Loading language model from files model/lm.binary model/trie
Loaded language model in 0.0191s.
Running inference.
why should one halt on the way
Inference took 2.508s for 2.735s audio file.

I used lm.binary trie files that came with model’s tar.gz.
Trouble is I am getting is on my audio even for 2 seconds saying for example “experience” it struggles and doesn’t recognize. I tried audio saying “here I am”(starts on 1 sec), it doesn’t recognize correct, output was “he eleanora”. Should I build lm.binary files and other files for myself?
Any help would be much appreciated!

Please document how you record those, as well as any speech-related feature (your accent, etc.)

how you record those

I recorded it on my laptop(Windows 10). format is m4a and freq 48mHz, then
I converted to wav and 16mHz by converter.

your accent

I’m from Central Asia.

any speech-related feature

There is no any noise that could be, I recorded example in my room alone.

Do you need example uploaded?

So that’s one big source of risks. Can you ensure it’s fitting the requirements of the network? WAV, PCM 16-bits, 16-kHz, mono ?

English speak with Central Asian accent? Sadly, this might be a big source of confusion for the network. Accents diversity is a big problem, Common Voice is one part of the solution.

If you can, try to mimic as much as possible some English US accent, it might help.

turns out that I didn’t change to mono, and now recognition works better. Added photo how I now convert my audio


thank you a lot :slight_smile:
since it worked well but still recognizes some words incorrect, is there anything to do with it?
my “experience” it recognized as “the sperience” and sentence saying “here I am and I want to recognize my speech via deep speech recognition technology” as “here i am and i want to present night my speech the deep speech recognition to foote”.
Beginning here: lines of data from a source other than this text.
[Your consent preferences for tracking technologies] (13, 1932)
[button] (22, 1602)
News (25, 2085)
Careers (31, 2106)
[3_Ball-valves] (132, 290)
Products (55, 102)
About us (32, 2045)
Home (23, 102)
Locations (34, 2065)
This is very much likely just your accent at that point, I get similar results on the released English model with my french accent.

Yeah, I’d used if my targeted audio was similar to my examples, but it is not. There is a noise, not big, but, still exists. Anyway, thank you!

Some noise might seem not that big but be enough to mess with the transcription. This is something we are trying to address via Common Voice and noise augmentation.

Hi, I have new question here. I wonder if there is a way to write the recognized text to .csv file at the mean time break it apart into several rows which represents every frame for one minute. In other words, I’d be glad to know if there is a way to get an output csv file with two columns “frame_started_time”, and “text_it_contains” while inferencing.
If it is not possible with pretrained models, I’ll go another way, thanks in advance!

I am not quite sure that I get what you want. You could get the metadata from the native client with the extended flag and write this info yourself:

transcribe.py does exactly what you want.

Note that it uses VAD to split the input file, so by default it will not generate chunks of a fixed duration (like one minute), but you should be able to write some logic to coalesce successive chunks in the output into whatever resolution you prefer.

may be it is a foolish question, but I want to be sure.

transcribe.py does exactly what you want.

In this case I should push whole deepspeech project and then run the transcribe.py, or it is already in my virtual env when I downloaded it by pip?
Why I don’t just get this .py file? Well, there is references to other .py files such as split_audio_file() refers to feeding.py and so.
and one more: you sure it works on pretrained model?

why I don’t just make up something with words_from_metadata(metadata) in client.py??? will it cause some troubles?